# Netzwerküberwachung



## fungo (11. Juni 2002)

Gibt es ein Programm, welches das gesamte aufgebaute Netzwerk eines LAN überwacht, also die verschiedenen Rechner überwacht usw. und z.B. die verschickten Packets der einzeneln Rechner protolkolliert?

Thx fungo


----------



## TaxiDriver (13. Juni 2002)

*ja, gibts *

Von Microsoft gibt es den Netzwerkmonitor. Leider läuft dieser nur auf einem Server Betriebssystem :-(


----------



## Nagual (13. Juni 2002)

*thread*

es gab schon mal so ´ne frage, 

sniffer in der LnX welt, und es gibt auch mit sicherheit auch etwas für Win32 frag aber nicht was..

* _Deine Aufgaben_:
1. Wie lautet der Satz „Von Microsoft gibt es den Netzwerkmonitor.“ aus dem Thread zur Netzwerküberwachung auf Englisch?
2. Setze den Thread zur Netzwerküberwachung nach dem letzten Beitrag mit einer weiteren Antwort fort.

* _Gespeicherte Daten_:
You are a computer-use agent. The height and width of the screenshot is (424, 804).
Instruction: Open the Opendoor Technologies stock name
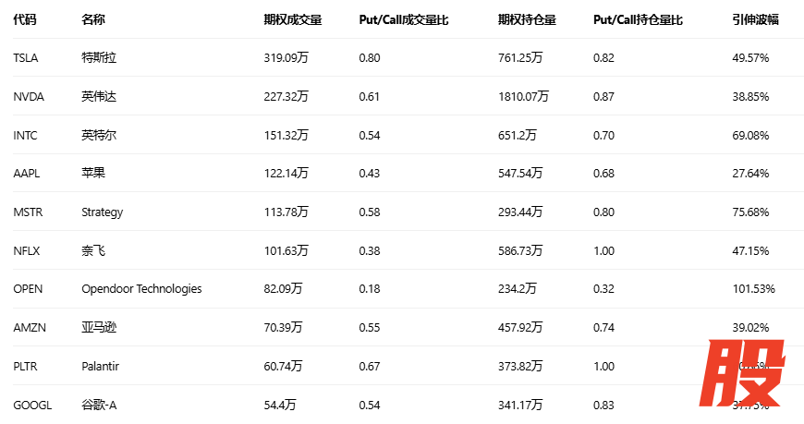pyautogui.click(x=141, y=289)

* _Ergebnisse der Aufgaben_:
1. Microsoft offers the Network Monitor.

2.
----------



## <Leviathan> (13. Juni 2002)

suchst du einen Netzwerk Sniffer oder etwas anderes.
Als Sniffer unter WIN32 Systemen empfiehlt sich Watcher.

http://download.com.com/3000-2085-10112159.html?tag=lst-0-4


----------



## DarkLordSilver (13. Juni 2002)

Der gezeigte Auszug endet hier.